Give Me Five: Good Friday pissaladière

A lovely twist on the tradition of fish on Good Friday

 

This anchovy and black olive creation always prompts strong reactions. It has the marmite effect: it’s a dish you either love or hate. I have grown to love it. It is a French classic that’s much more than a Gallic pizza.

As always the finished dish is only as good as its ingredients, so choose plump, shiny kalamata olives, a small tin of the best-quality anchovies and spend time caramelising your onions. Once all of these elements are right, you will end up with an incredibly rich and tasty tart. You can use a base of pizza dough or pastry. Shortcrust or puff pastry is often used, but I think these bold toppings need an equally strong crusty base, and flaky puff pastry will not do the job.

My kids love making pizza dough. Chubby toddler fists are best for kneading the dough, which saves me a job. I use the Hugh Fearnley- Whittingstall pizza dough recipe; it is fail safe. Simply mix 250g plain flour or spelt, 250g strong flour, one teaspoon of yeast, a pinch of sugar and a pinch of salt in a bowl with 320ml warm water. Mix briefly until craggy, then add a tablespoon of olive oil and knead until smooth and elastic, stretching the gluten in the flour to create a springy, chewy dough. Then cover the bowl with cling film and leave it for an hour or so somewhere warm so that it can double in size before being knocked back once more.

My three-year-old son thinks we need to whisper while the dough “rests”, and who knows, this might just be the key to achieving perfection.

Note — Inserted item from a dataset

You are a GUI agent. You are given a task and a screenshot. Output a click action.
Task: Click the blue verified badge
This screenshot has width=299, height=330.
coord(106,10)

You can buy fantastic, freshly made pizza dough in farmers’ markets now. Most supermarkets sell it too, along with ready-made pastry, so which base you choose is up to you.

I always create a rim around the edge of the base so that the topping doesn’t spill out during cooking.

Traditionally the layer of onion should be half as thick as the crust, so you will need plenty of onions. They shrink right down in volume once they are cooked properly and become sweet and soft.

I never add any salt, only a little black pepper, as the salty anchovies melt into the onions and the olives add saltiness.

This dish is a lovely twist on the tradition of fish on Good Friday, and it might just become a regular addition to our friday-night pizza marathon.

PISSALADIÈRE: SERVES 4

The five ingredients
500g pizza dough, freshly made or shop-bought
350g onions (about three large onions)
60g anchovies (this is the drained weight, so use two tins)
A handful of black olives
Salad leaves, to serve

From the pantry
Olive oil
Butter

Method
Preheat the oven to 200 degrees.

Slice all of the onions as finely as you can. Heat one tablespoon of butter and a little olive oil in a heavy-based pan. Add the onion and stir to coat everything in the butter and oil. Put the lid on and lower the heat. Leave the onions to cook for 25-30 minutes, until soft and sweet, stirring regularly so they don’t burn or stick. Set aside. They will caramelise and become more golden in the oven.

Dust your work surface with a little flour or semolina. Roll out the pizza dough into a large rectangular shape to fit a large, flat tin. Place the dough on the tin and fold the edges slightly to form a rim so the topping doesn’t slide off. Spread the onion on top in a thick layer. I find the back of a soup spoon best for jobs like this. Next arrange the anchovies in a lattice pattern or simply scatter them over. Place a black olive in to each diamond shape and bake for about 15 minutes until crispy. I usually remove it from the tin after 10 minutes and place it directly on the rack so the base crisps up. Serve immediately with a green salad.